NHK「九軍神〜残された家族の空白〜」

  NHK真珠湾攻撃で戦死した「九軍神」の遺族のその後にスポットを当てた、興味深いドキュメンタリーをやっていた。以下は番組紹介のHPより。
http://www.nhk.or.jp/docudocu/program/1614/1077207/index.html

「九軍神」とは、昭和16年12月8日の真珠湾攻撃の際、潜水艇で捨て身の攻撃を行い、戦死した9人の若者。海軍が戦意高揚のために名付けたこの言葉は、残された家族の人生に暗い影を落とし続けている。軍神ゆえに明らかにされない事実、隠された過去。いま、孫の世代が「軍神」と呼ばれた家族がどんな人物で何をしたのか、その足跡をたどることで、埋まらない家族の“空白”と向きあおうとしている。終わらない戦後を見つめる。

  番組では「九軍神」の家族に当たる二人の女性が、それぞれ過去とどのように向き合おうとしているかを取材している。一人は「軍神」・古野繁実少佐の孫である。彼女の父は「軍神」の息子でありながら、海軍によってその存在を秘すべきものとされ、生前対面の叶わないまま養子に出された。自分の出生について知ったのも、成人してからだったという。番組ではその背景として海軍による「九軍神」のプロパガンダ化を指摘している。

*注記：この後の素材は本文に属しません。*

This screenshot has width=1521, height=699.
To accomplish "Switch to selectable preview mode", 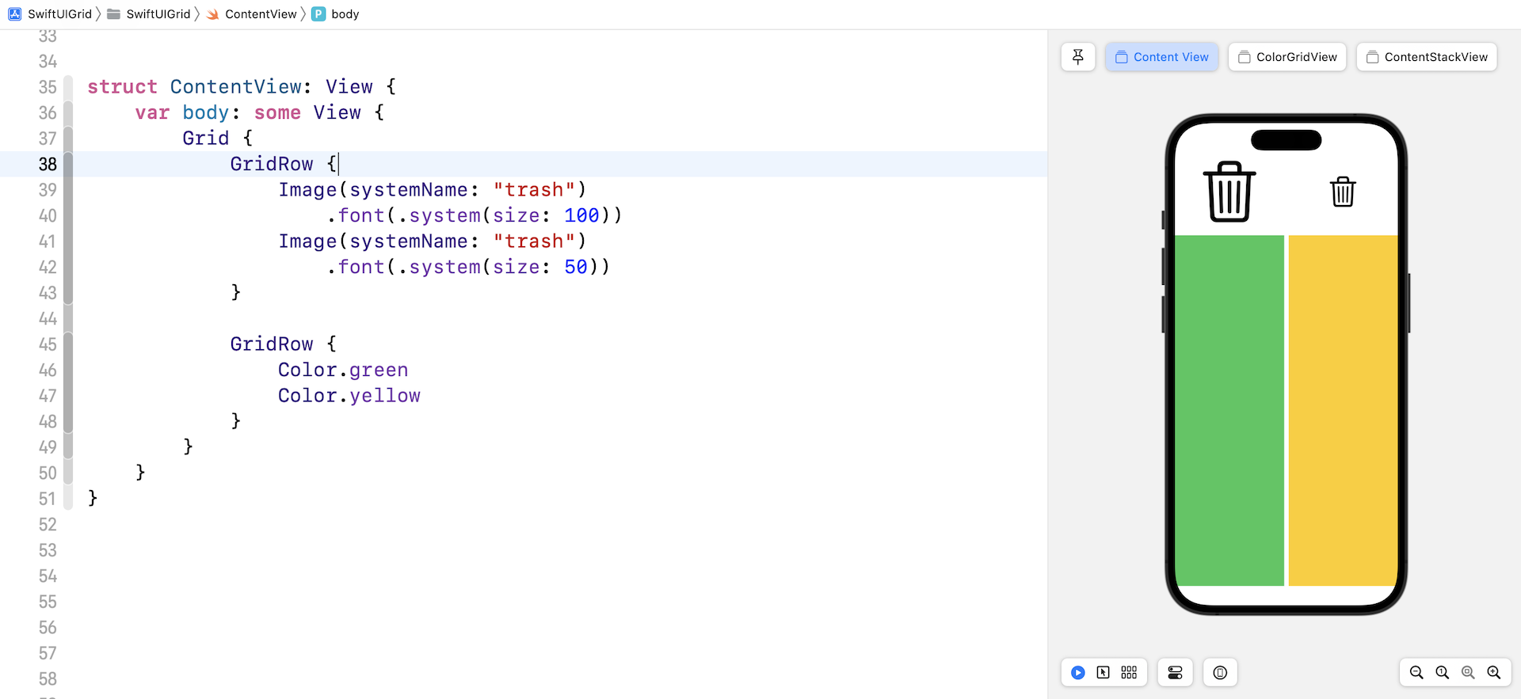I will [1103, 673].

元々軍神は、国民の中から生まれた言葉でした。(中略)海軍はこの言葉を、国民の戦意高揚に利用しようと考えました。報道機関に向けた資料で、乗組員を「九軍神」と呼び、美談に仕立て上げました。
(番組ナレーションより)

  「戦死した九人の若者を国民の模範に仕立て上げた海軍」は、「「九軍神」の未婚の子供」を「決して認められない存在」として隠し続けようとした(同)。
  もう一人は、大叔父が「軍神」・佐々木直吉少尉である女性で、各地の遺族を回り話を聞き取っている。彼女の祖父が、他の遺族達と交わした手紙によれば、敗戦後の社会の激変は、自宅に石を投げ込まれるなど、「軍神」の家族達にも強い風当たりとなったという。

世情は一変して紙よりも薄き人情と氷よりも冷たい世の中(番組中引用された遺族の手紙より)

  番組中では、まだ存命の「九軍神」片山義雄・兵曹長の弟の話を聞くシーンがある。

[兄は]変人を思われるぐらい堅物でしたよ。まじめです。絶対悪いことは嫌いだった。[軍神になったと聞いた時は]立派な兄貴をもって幸せだと思いましたね。(中略)戦争が終わってから九軍神だと言われてもね、立派な兄貴じゃとは言えなかった。考えれば考えるほど、兄貴が憎いいうんじゃなしにね、戦争のばからしさ、得があったんだろうか。

  番組は、古野少佐の孫に当たる女性が、九軍神の訓練地だった愛媛県伊方を、父の遺骨を伴って訪れるところで終わる。

  「九軍神」と聞いて真っ先に思い浮かべたのは、坂口安吾の小説「真珠」(『文芸』1942・6)である。ここで安吾は、「「必ず死ぬ」ときまった時」に「鼻唄と共に進みうる」のは「ただ超人のみ」と述べている。
坂口安吾 真珠

  必ず死ぬ、ときまった時にも進みうる人は常人ではない。まして、それが、一時の激した心ではなく、冷静に、一貫した信念によって為された時には、偉大なる人と言わねばならぬ。思想を、義務を、信仰を、命を捨ててもと自負する人は無数にいるが、然し、そのうちの何人が、死に直面し、死をもって迫られても尚その信念を貫いたか。極めて小数の偉大なる人格が、かかる道を歩いたにすぎないのである。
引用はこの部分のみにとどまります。